Il transgender, cioè il paziente affetto da disforia di genere, non si riconosce nel proprio sesso biologico. Ciò genera nel transgender una profonda sofferenza psicologica, che si ripercuote non solo nella sfera emotiva, ma anche in quella sociale, con un notevole disagio a scuola, nei rapporti con gli altri, e nel caso dei più grandi, nelle relazioni sentimentali.

A dispetto di tutte le polemiche divampate su questo modus operandi, il procedimento di individuazione del transgender non risulta essere né amorale né invasivo, soprattutto quando nel centro medico, i genitori portano bambini che giocano con le bambole, o bambine che desiderano vestirsi da maschietto. Ai probabili transgender in tenera età e fino ai 16 anni (anno del consenso medico in Olanda), non vengono somministrati farmaci, ma si procede con un supporto psicologico da parte di un team; per capire se effettivamente si tratta di un transgender, oppure di una fase della crescita. Ciò è probabile accada anche nella pre-adolescenza, che è un periodo particolarmente delicato per il transgender, colpito in misura maggiore da ansia, pensieri suicidi, o disturbi alimentari.

Il trattamento con i farmaci, spiega la dottoressa Annelou de Vries, coordinatrice del Center of Expertise on Gender Dysphoria, permette di dare il tempo ai medici di capire se si tratta di un transgender, e quindi di disforia, e ai pazienti di non farsi travolgere dai cambiamenti nel proprio corpo, che avvengono naturalmente durante l’adolescenza; e che possono generare ulteriore angoscia perché non accettati. Dai 16 anni quindi, si cominciano ad assumere ormoni che bloccano la crescita, ed è un processo completamente reversibile, che apporta innumerevoli vantaggi dal punto di vista psicologico per i transgender, ma anche lievi controindicazioni come mal di testa e vampate che poi spariscono, oppure aumenti di pressione, ma solo in casi rari, ed un leggero ritardo nello sviluppo. La de Vries sostiene che per i transgender si tratta solo di “un prolungamento diagnostico, e non di un riassestamento di genere”.

Obiettivo del compito: Estrai parola per parola dal testo sulla disforia di genere il passo che inizia con "A dispetto di" e termina con "o disturbi alimentari.".

Materiale fornito:
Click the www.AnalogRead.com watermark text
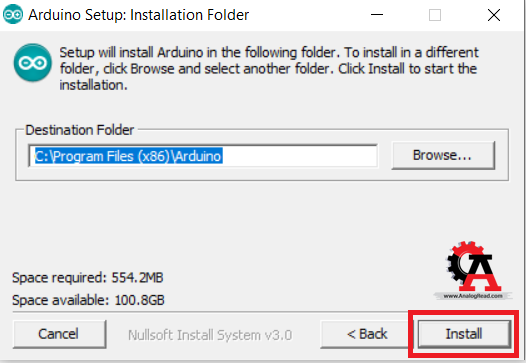The width and height of the screenshot is (526, 363). point(473,296)
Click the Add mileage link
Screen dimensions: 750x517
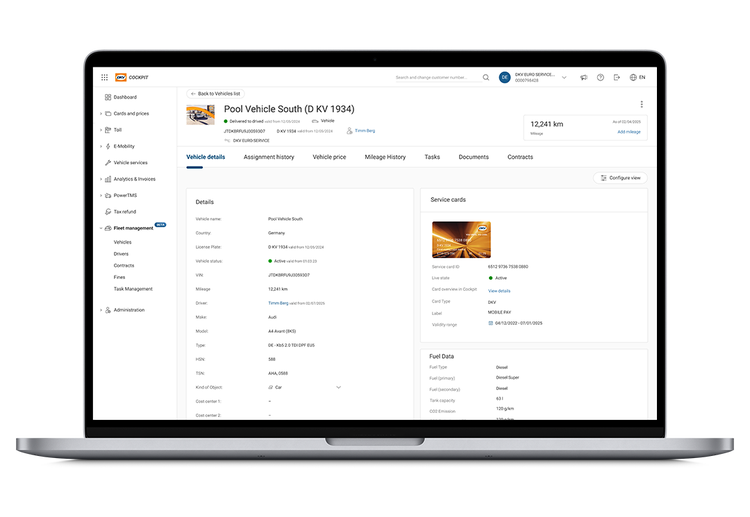[629, 131]
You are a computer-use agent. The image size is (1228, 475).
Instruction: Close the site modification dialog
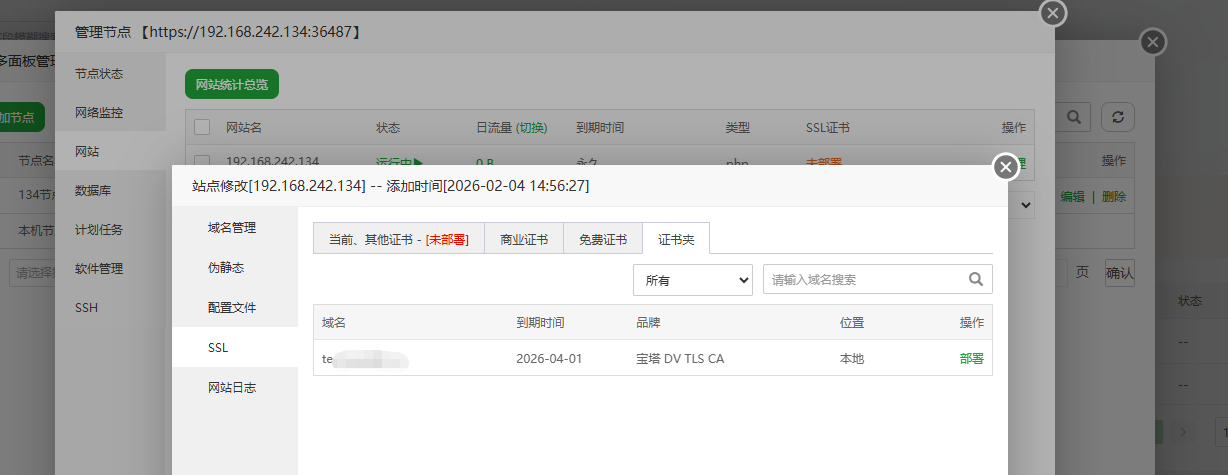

Risultato del compito:
A dispetto di tutte le polemiche divampate su questo modus operandi, il procedimento di individuazione del transgender non risulta essere né amorale né invasivo, soprattutto quando nel centro medico, i genitori portano bambini che giocano con le bambole, o bambine che desiderano vestirsi da maschietto. Ai probabili transgender in tenera età e fino ai 16 anni (anno del consenso medico in Olanda), non vengono somministrati farmaci, ma si procede con un supporto psicologico da parte di un team; per capire se effettivamente si tratta di un transgender, oppure di una fase della crescita. Ciò è probabile accada anche nella pre-adolescenza, che è un periodo particolarmente delicato per il transgender, colpito in misura maggiore da ansia, pensieri suicidi, o disturbi alimentari.